By Seth Daniel
Seven diverse Charlestown homes will be featured this coming Saturday, Sept. 24, in the Charlestown Preservation Society’s (CPS) popular House Tour.
This year the homes on the tour – which are not revealed until the day of the tour – will feature examples of newer homes, older homes with a modern twist and traditionally preserved homes – in addition to featuring St. John’s Church, which is celebrating its 175th Anniversary.
Ellen Kitzis, president of CPS, said the ticket sales are going great and they expect to bring many people from the Town and a lot of people from out of town too.
“Half of our pre-sales are from outside of Charlestown,” said Kitzis. “We have people from Concord and Lincoln and other neighborhoods in Boston too. They’re now coming in from the suburban communities to take a look at our Town…We expect around 500 people on the tour. That’ up substantially from 2012 when we had 300 people. The sponsorships we have with Caldwell Banker and Hammond has expanded our reach to other communities. That’s good because it brings so much positive publicity to our Town.”
In particular, CPS said they were trying to show examples of the fruits of preservation, particularly when they are trying to fight against the demolition of historic homes and buildings in Charlestown, which does not have a Landmarks District like other historic neighborhoods in Boston.
“We will have a home on Soley Street and there are wonderful homes along Soley Street that are wonderfully preserved,” she said. “Yet other people are reading down homes on the same street. That’s whey the fundraiser is so focused this year on what we’ve been talking about – re-defining zoning laws and talking about the value of preserving architectural characteristics in a neighborhood. We also want to stress what it is to be a family-oriented neighborhood and not just a condo neighborhood. The House Tour is one of our most visible programs and a main funding source for our efforts…We often forget we are the oldest neighborhood in the city.”
The Tour began in 1971 when it was put together in three months and went off spectacularly. It was a bi-annual event and got bigger and better every time it was held.
Part of the magic of the tour is choosing new homes and showing the variety of styles in the neighborhood.
Amanda Zettl, head of the House Selection Committee, said they would be showcasing as much about the homes as they would about the people living in them. She said there would be a wide variety of family living situations and how those families have made their historic homes fit their living situations.
“All the homes are really well preserved and have been kept in the traditional layout except for opening a doorway or closing a doorway,” she said. “One home has an original oven in the fireplace. They decided to keep it in the character of the home. They could have easily blown it out, but they decided it was important to keep it…One home added an additional story to the house, but they did it in a way that it is set back and can’t be seen from the street so that the historic character of the cobble-stone street is preserved.”
She added that it is a tough decision to allow strangers to tour one’s home, but she said there are many different motivations to put a home on the Tour.
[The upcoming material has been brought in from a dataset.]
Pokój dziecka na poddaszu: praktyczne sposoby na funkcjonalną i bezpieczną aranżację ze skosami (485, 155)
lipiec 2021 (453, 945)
“One woman wanted to show you can live in Charlestown with older kids,” she said. “She has kids in high school and wanted people to see that they don’t have to move to the suburbs when kids grow up. They have made the Charlestown lifestyle work for them. Another couple is committed to preservation and wanted to do something to help us raise money. Another woman, who is an executive at Wayfair, wanted to use the opportunity to show off the work she and her husband have done by themselves. They renovated the house themselves. They scraped the plaster off the ceiling for hours and hours and re-plastered it afterward. They are excited to be at a point where they could finally open it up.”
Charlestown’s David Hennessey will have his Monument Square home on the Tour, and he said he is excited to show how preservation can give a window into the past, as his home is a single-family home that is uniquely preserved.
“Our house is a big house,” he said. “Because of what happened in the historic period of Charlestown, about all the big homes were cut into rooming houses. I think its exciting for people to see what it was like to have a single-family home with 17 people living in it and servants too.”
Added Kitzis, “Our population now is about 16,000, but it was 40,000 people at its height. A lot of homes we live in today were designed for many, many, many more people with multiple generations. There wasn’t the idea of everyone having a room of their own. It was many people in the same space and eight or nine kids in the home.”
Another great feature of the tour is for visitors to see how homeowners have creatively brought homes into the modern era, such as emphasizing kitchens in homes where kitchens were built as an afterthought.
“Kitchens weren’t for families to use,” said Kitzis. “They were for servants to use. Now, the kitchen is a major part of the home and a place where people and families gather and spend time. It’s interesting to see how people have worked around the limitations of kitchen space in old homes…People use every bit of their house.”
Finally, the gathering place this year for the start of the tour is at Memorial Hall on Green Street, a building that is one of the oldest in the Town, but also one that has hit hard times.
“It’s one of the oldest buildings in Charlestown still standing, originally built in 1792,” said Kitzis, who noted that there is a significant preservation effort now being entered into for the old Hall.
Other highlights include:
- An original 1903 Steinway piano that is prominent in one home.
- An exceptional collection of Asian art will be on display in another home.
- A shuttle bus will run between the various homes.
- An industrial warehouse from 1969 that has been converted into a family home and commercial space.